Problem statement:
In the data below, replace every "Instruction" with "Command" and keep everything else unchanged. Leave out the pictures.

>> begin Extracted records

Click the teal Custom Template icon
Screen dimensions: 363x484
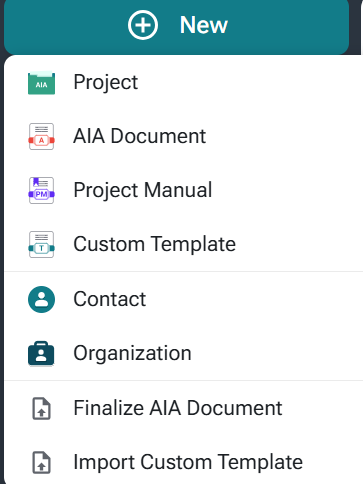(x=41, y=244)
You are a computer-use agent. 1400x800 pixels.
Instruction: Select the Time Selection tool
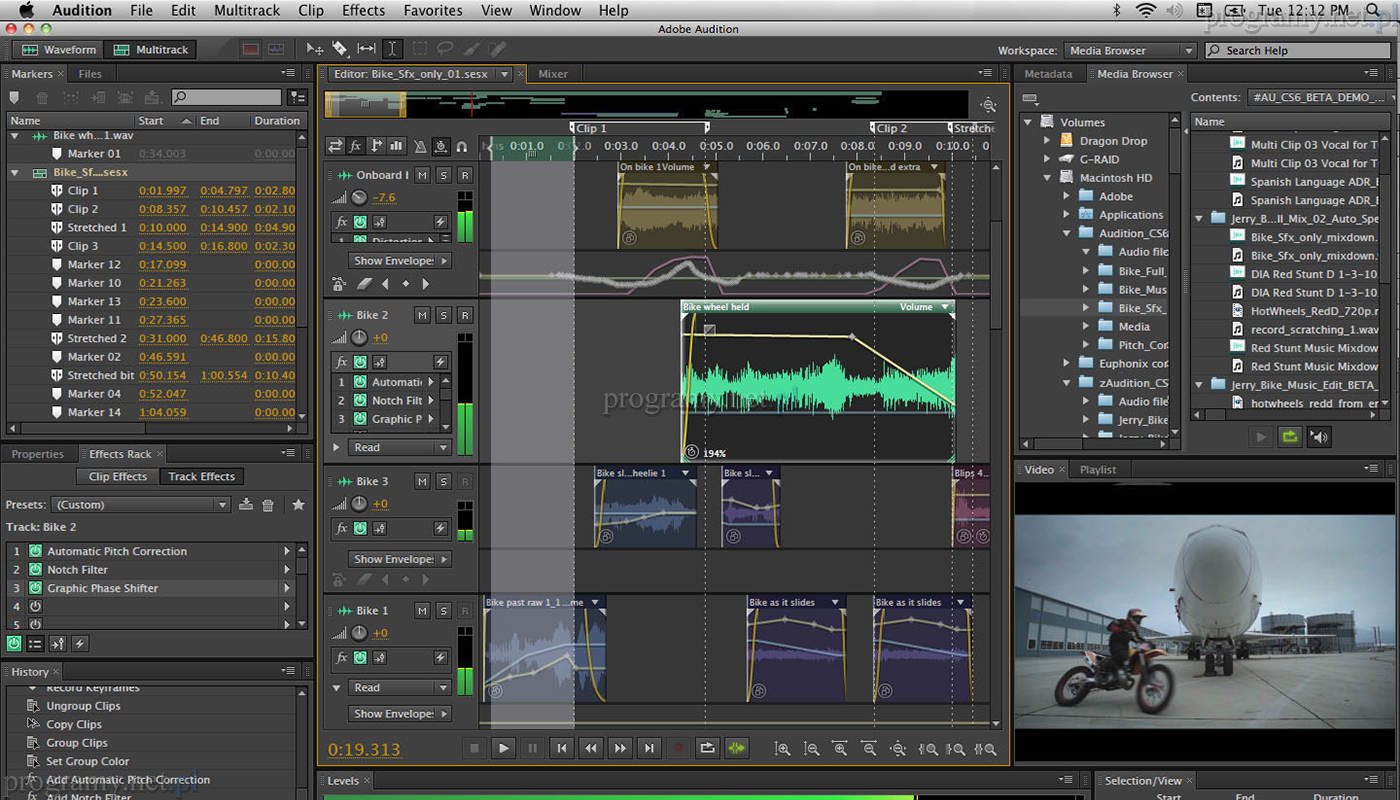tap(392, 49)
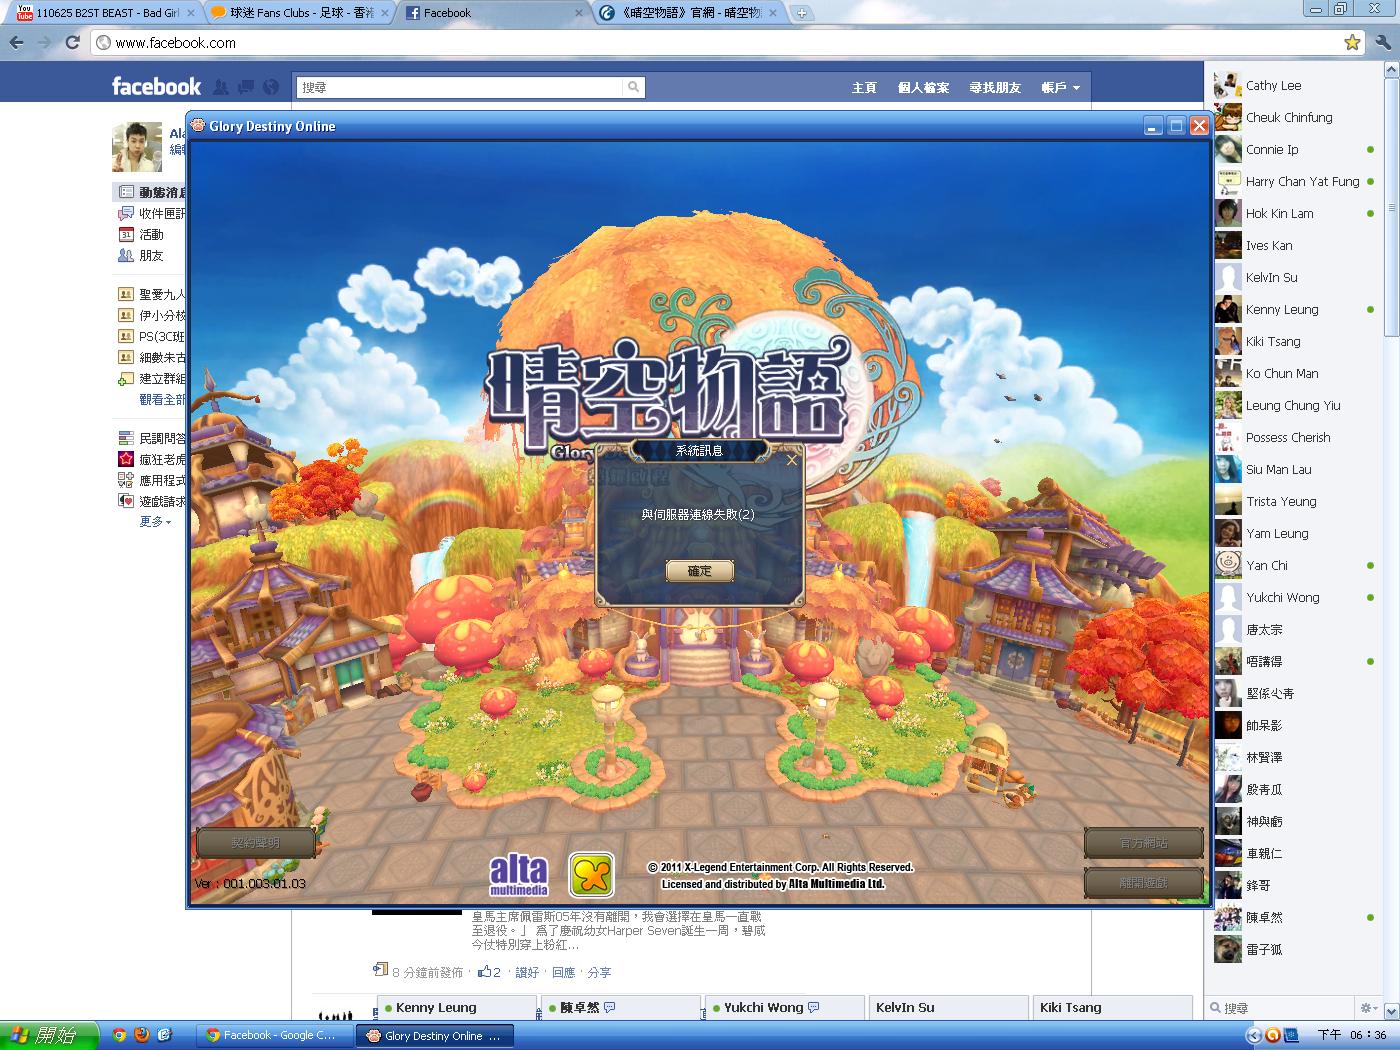Viewport: 1400px width, 1050px height.
Task: Click the Facebook friend requests icon
Action: (221, 87)
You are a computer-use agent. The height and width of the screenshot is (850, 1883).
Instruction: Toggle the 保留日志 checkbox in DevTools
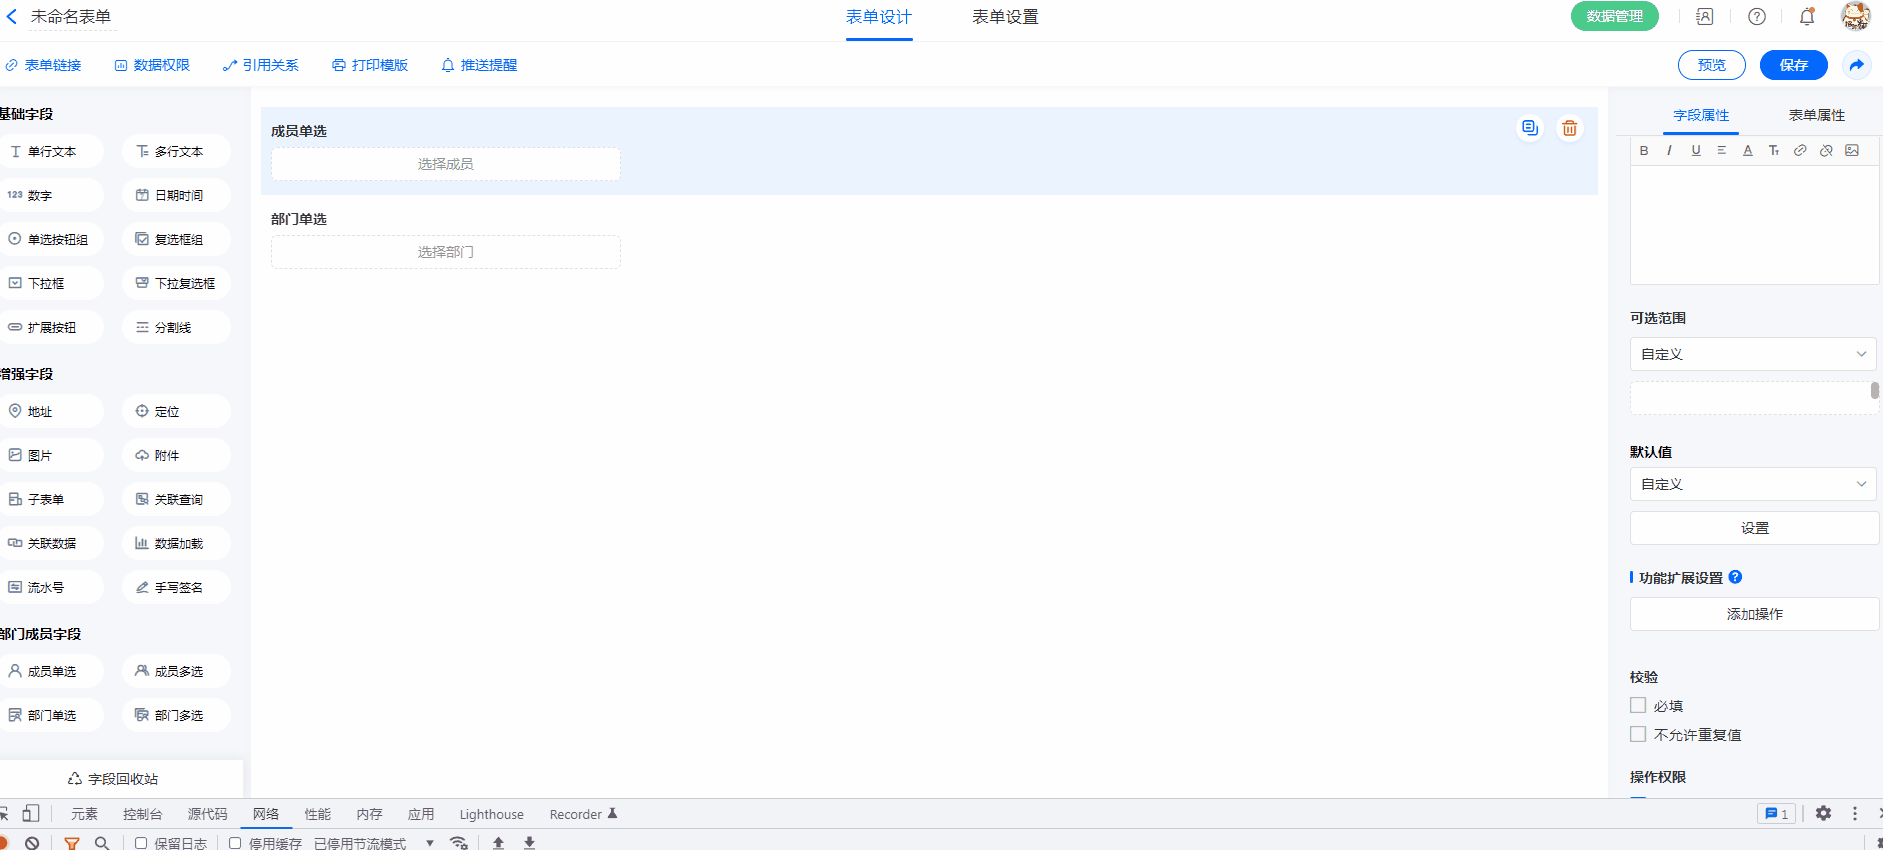tap(142, 843)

>> end Extracted records

Response to this task:
Click the teal Custom Template icon
Screen dimensions: 363x484
(x=41, y=244)
You are a computer-use agent. 1400x800 pixels.
Command: Select the Time Selection tool
tap(392, 49)
Viewport: 1400px width, 1050px height.
Task: Click the Facebook friend requests icon
Action: (221, 87)
You are a computer-use agent. The height and width of the screenshot is (850, 1883).
Command: Toggle the 保留日志 checkbox in DevTools
tap(142, 843)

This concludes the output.